Everyone loves to point fingers, but it is a fool's errand. Western oil companies, American and European, control neither the cost of the raw materials nor the price of the product, it is all determined by auction on the world merchantile exchanges. American companies in particular control a measly 6% of world oil production, and almost all the major producers are foreign state-run monopolies. As for howling about their profits, if they were to make no profit would there be more fuel? Not hardly. Last stats I saw (2005) put USA at 18% consumption of world oil (15 MB/d out of 83MB/d), and falling. YES consuming less will help and the high price is going to do just that, but high energy prices are here to stay because of basic physics and the explosion in Asian consumption which is only beginning to ramp up. We are too accustomed to thinking we are the center of everything, and it is not true anymore.

Alternatives come into the market as they become economically viable, and faking viability with government subsidies or taxes merely shifts the cost to your left pocket instead of your right one, but you pay it in the end. If there were a cheaper alternative it would already be in place in Europe and Japan where the fuel taxes make the cost so high, yet that is not the case. It might begin to be viable now, and when it does industry will be there because they act on sane economics not political expediency. The taxes raked in vastly more than the oil companies made in profit, so where are the wonderful breakthroughs of governments' managing the windfall?

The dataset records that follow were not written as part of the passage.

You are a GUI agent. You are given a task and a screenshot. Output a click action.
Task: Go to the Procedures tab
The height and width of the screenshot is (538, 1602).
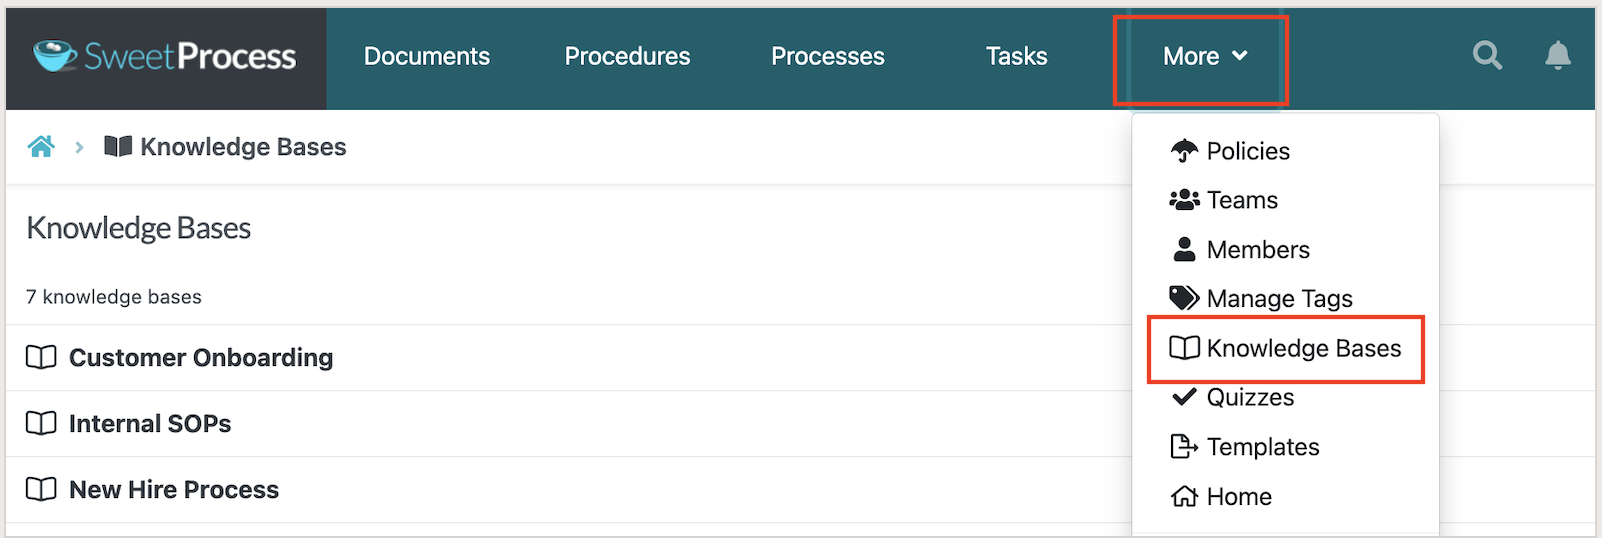click(627, 56)
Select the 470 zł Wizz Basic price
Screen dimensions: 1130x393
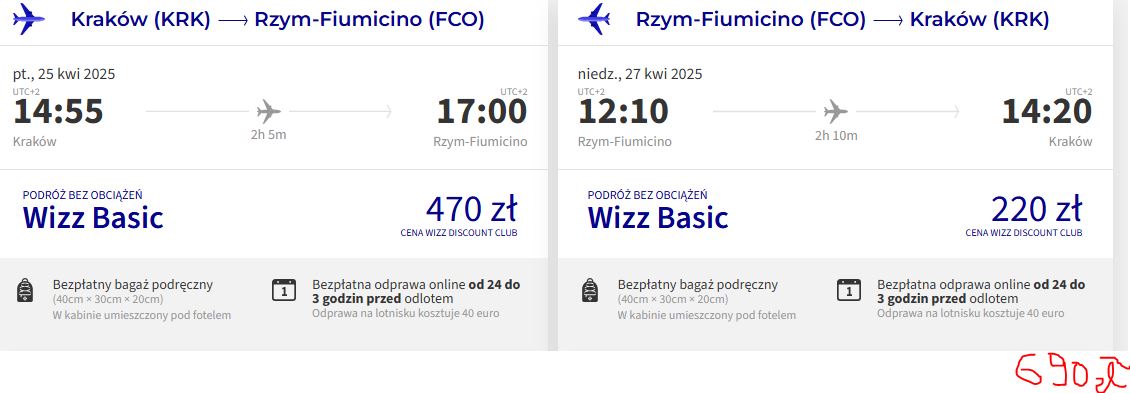click(471, 210)
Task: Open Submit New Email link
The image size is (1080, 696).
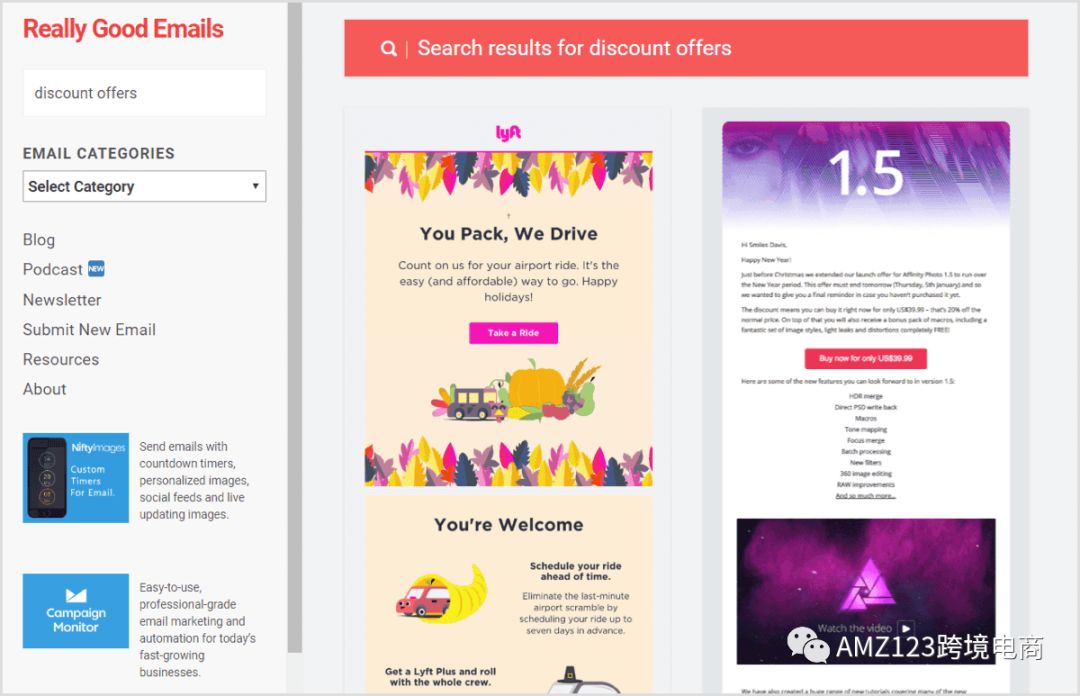Action: 90,329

China and India alone are nearly 3 billion people - even at 100 mpg when they start driving at rates even remotely approaching those of the west they will totally swamp the market, nothing whatever done elsewhere is going to make much difference. Time to quit whining and blaming companies and accept the hard fact that the world is hitting a resource limitation that will play out by lowering the west's standard of living as it raises the east's. The easy ride is over.

Biofuels are a joke. If the entire corn and soybean crops of the USA were converted to ethanol and biodiesel it would meet barely 10% of present demand, then what do we eat?? Look at what small scale ethanol production primarily just to replace the MTBE gas additive has done to grain prices already. Until better technology comes along, it is symbolism over substance. Heavy oil & tar sands are the next best source for liquid fuel, and Fischer-Tropsch synthesis from coal is next most cost effective. But none of it is cheap, again due to basic physics - it takes a lot more inputs for the same level of output versus simply pumping oil.

And as some as said, refining issues are also causing some problems, both in terms of capacity and in terms of tight specifications. The ULSD is more difficult to refine and accounts for some of the difference between heating oil & diesel, and maybe it forces some lost efficiency, i.e. you end up losing more of the base stock (which also goes for jet & heating) for the same amount of output, but I do not know. Catalytic reforming to make heavier from lighter has been around a long time, but again it is more costly and has losses, so yes you can tweak the process to favor one type over another but you may end up with less total output.

And as for what happens to the money the oil companies are making, I'm not optimistic that a government agency full of lawyers & bureaucrats would have a better idea of how to use it wisely to develop more efficient and economical alternatives to petroleum than those whose survival depends on making something actually work. So they are not throwing vast amounts blindly into the problem just because it is available, but since when is that a good idea anyway? Maybe they are being deliberate and careful about the longterm path, because if one is unwise and your competition is wise, you die in the marketplace. Government doesn't go out of business no matter how stupid it acts, the players just exchange chairs.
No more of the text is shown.